Antoine Emaz (1953 — 2019) fut un poète aussi discret qu’important. Il reste de ceux pour qui écrire s’enracine dans un certain nombre de hantises profondes. Allant, comme Beckett, vers un l’effacement pour atteindre l’indicible, sa voix prégnante était capable de retourner à des quelques points d’ancrage qui font l’identité de l’auteur.
La vie pour lui était partout et nulle part — à savoir où on ne l’attend pas. Dans les flaques par exemple qui “laissent poindre un peu de transparence”. Si bien qu’elles ressemblent à un songe qui déborde de vie au creux de l’asphalte.

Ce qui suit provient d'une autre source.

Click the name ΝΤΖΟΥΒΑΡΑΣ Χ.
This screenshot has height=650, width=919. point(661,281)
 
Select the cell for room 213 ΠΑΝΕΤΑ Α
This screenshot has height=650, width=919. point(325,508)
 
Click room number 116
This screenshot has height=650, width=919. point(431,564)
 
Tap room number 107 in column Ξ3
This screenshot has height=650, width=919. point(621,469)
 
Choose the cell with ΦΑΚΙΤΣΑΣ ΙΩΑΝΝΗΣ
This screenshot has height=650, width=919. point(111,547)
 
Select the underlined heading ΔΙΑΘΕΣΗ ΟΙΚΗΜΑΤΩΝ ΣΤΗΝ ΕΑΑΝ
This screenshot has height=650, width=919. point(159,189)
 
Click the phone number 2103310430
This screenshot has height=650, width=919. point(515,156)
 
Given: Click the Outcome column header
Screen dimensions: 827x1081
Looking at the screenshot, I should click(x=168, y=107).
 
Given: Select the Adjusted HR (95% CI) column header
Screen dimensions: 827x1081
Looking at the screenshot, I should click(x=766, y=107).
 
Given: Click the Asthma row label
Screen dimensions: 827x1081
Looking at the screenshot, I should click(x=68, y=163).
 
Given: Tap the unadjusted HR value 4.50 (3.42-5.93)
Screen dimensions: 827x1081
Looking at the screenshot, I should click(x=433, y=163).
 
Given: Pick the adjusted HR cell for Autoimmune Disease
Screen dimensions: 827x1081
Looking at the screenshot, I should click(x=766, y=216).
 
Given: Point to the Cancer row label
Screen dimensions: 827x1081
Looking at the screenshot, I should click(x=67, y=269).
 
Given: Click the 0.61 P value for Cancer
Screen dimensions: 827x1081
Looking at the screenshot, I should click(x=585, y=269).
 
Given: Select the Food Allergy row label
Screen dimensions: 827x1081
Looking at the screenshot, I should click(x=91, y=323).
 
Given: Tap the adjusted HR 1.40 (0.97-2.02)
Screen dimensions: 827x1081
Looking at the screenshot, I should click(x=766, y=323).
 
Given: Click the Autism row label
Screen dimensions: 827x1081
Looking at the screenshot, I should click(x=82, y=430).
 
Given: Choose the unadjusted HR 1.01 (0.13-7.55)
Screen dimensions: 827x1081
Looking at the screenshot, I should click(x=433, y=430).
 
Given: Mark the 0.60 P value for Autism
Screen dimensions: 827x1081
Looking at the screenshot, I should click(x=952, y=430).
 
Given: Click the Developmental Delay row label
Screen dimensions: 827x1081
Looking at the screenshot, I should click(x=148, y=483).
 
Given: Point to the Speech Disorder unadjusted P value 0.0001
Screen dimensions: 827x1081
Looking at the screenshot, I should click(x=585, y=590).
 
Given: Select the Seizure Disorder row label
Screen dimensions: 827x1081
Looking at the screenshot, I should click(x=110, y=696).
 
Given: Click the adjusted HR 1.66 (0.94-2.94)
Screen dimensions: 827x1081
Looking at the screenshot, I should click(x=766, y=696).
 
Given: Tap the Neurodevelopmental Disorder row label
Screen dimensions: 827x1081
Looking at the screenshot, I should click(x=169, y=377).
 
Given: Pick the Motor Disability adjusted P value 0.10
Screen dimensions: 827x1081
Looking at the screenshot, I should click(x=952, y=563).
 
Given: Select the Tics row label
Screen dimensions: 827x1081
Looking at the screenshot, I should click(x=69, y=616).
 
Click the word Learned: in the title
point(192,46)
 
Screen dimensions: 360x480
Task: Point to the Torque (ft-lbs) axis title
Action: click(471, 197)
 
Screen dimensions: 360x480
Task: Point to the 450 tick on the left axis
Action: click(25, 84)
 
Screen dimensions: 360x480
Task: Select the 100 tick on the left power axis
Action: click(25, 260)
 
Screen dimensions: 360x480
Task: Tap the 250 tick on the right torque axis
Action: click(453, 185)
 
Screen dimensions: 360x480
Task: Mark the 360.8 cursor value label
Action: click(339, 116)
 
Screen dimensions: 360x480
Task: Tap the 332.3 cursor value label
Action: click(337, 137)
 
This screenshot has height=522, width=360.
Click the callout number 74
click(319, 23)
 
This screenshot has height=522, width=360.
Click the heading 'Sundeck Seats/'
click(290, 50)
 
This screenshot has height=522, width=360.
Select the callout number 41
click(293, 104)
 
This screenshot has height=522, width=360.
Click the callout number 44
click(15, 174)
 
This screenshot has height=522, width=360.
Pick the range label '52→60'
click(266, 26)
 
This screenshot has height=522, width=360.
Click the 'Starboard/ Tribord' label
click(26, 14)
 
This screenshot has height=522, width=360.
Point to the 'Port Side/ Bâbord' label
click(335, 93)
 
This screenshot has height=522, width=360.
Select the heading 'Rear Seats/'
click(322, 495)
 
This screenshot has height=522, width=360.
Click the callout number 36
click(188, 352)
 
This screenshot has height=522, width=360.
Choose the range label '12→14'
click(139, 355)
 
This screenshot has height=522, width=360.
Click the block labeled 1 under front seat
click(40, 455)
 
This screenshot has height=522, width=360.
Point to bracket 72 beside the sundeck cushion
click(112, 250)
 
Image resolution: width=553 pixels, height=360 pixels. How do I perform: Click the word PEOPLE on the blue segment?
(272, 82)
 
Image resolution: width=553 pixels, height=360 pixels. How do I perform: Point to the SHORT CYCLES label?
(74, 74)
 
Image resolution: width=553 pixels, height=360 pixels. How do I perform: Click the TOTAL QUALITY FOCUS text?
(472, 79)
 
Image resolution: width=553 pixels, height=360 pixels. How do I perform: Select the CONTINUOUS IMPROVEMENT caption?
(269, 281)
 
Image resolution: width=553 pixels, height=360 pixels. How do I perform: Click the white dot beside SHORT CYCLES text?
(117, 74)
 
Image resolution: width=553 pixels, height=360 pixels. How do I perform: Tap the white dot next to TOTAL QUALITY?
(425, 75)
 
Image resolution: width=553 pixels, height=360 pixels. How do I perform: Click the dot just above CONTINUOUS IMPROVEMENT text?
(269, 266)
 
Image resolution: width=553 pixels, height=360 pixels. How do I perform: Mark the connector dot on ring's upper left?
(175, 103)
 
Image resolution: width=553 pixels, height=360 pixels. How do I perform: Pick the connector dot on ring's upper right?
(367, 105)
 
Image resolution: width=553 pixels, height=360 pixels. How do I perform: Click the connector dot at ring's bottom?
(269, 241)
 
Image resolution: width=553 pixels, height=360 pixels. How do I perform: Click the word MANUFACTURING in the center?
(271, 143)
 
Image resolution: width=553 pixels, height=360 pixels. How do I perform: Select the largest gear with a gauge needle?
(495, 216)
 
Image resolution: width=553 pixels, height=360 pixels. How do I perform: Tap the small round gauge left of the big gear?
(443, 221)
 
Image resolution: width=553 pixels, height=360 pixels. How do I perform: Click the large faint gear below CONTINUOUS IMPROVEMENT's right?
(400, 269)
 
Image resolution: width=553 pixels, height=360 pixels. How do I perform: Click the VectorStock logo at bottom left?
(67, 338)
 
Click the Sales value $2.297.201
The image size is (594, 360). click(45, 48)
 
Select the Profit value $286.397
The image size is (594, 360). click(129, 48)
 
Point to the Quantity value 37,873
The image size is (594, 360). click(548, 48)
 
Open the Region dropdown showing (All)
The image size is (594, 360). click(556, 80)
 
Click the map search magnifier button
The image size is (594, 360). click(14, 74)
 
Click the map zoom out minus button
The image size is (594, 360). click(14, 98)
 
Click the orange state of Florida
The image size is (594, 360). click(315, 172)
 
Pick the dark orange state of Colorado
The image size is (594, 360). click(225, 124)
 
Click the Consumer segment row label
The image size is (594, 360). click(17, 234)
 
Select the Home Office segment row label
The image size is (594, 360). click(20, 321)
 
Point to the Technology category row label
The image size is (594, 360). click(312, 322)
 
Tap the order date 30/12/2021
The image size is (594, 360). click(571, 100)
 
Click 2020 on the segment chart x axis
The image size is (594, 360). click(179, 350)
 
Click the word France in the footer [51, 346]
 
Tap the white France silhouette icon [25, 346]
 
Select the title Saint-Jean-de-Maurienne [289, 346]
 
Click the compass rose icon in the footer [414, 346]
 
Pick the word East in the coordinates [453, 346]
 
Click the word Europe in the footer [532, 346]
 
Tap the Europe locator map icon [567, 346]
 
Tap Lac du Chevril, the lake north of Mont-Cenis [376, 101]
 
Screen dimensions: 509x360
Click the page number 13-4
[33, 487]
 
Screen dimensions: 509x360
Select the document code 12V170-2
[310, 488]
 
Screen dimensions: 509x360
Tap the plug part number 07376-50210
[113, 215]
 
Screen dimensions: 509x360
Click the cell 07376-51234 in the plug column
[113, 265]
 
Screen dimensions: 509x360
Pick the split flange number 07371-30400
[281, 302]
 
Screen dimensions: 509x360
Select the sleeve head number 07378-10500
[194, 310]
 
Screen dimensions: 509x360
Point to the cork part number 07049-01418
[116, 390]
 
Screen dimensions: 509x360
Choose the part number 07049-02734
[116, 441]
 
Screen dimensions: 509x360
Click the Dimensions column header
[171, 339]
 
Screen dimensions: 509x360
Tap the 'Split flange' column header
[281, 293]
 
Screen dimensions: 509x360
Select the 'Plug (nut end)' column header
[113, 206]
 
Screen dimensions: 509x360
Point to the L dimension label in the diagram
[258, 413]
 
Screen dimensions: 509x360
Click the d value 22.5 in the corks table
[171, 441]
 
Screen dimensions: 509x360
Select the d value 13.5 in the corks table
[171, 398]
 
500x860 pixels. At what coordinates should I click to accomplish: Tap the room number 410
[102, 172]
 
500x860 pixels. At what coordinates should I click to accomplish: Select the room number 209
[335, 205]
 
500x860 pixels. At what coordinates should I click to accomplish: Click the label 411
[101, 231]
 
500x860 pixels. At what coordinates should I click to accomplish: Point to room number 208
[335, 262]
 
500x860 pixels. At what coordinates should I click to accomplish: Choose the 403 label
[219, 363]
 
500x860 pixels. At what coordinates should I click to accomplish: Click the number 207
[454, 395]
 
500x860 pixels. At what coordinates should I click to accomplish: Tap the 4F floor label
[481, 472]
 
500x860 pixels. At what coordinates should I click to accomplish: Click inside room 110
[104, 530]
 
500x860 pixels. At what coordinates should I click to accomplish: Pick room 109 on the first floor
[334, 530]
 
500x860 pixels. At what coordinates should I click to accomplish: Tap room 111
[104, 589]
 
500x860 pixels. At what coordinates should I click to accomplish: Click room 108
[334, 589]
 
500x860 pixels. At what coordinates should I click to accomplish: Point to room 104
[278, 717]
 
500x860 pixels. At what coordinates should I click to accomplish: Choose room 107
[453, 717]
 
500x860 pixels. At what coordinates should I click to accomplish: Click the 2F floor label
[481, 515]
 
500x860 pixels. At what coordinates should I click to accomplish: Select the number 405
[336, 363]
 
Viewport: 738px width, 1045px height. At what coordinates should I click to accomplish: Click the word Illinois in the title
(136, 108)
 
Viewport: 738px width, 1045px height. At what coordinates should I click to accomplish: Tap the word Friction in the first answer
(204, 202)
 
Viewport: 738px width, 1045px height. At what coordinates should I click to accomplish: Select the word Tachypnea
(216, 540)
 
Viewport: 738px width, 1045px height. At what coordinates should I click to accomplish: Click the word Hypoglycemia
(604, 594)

“Dans son hasard amoureux d’hussard objectif” (comme il l’écrivait), Antoine Emaz a tenté d’atteindre le cristal pur des mots. Il sut créer avec le presque rien et ce qui reste en dessous de l’horizon. Ce qui demande une ascèse particulière. .Elle permet de ne plus concevoir ou percevoir une immédiateté d’apparence mais surtout de saisir ce qui échappe à toute perception.
Au sein d’une dénudation existentielle, la mort des images ouvre chez lui leur “re-montrance ” en donnant une visibilité à l’inconsistance et à sa “caisse claire” un son particulier.
A ce titre, la frugalité et la parcimonie des mots d’Emaz nous manquent déjà. D’autant que l’homme était des plus attachants.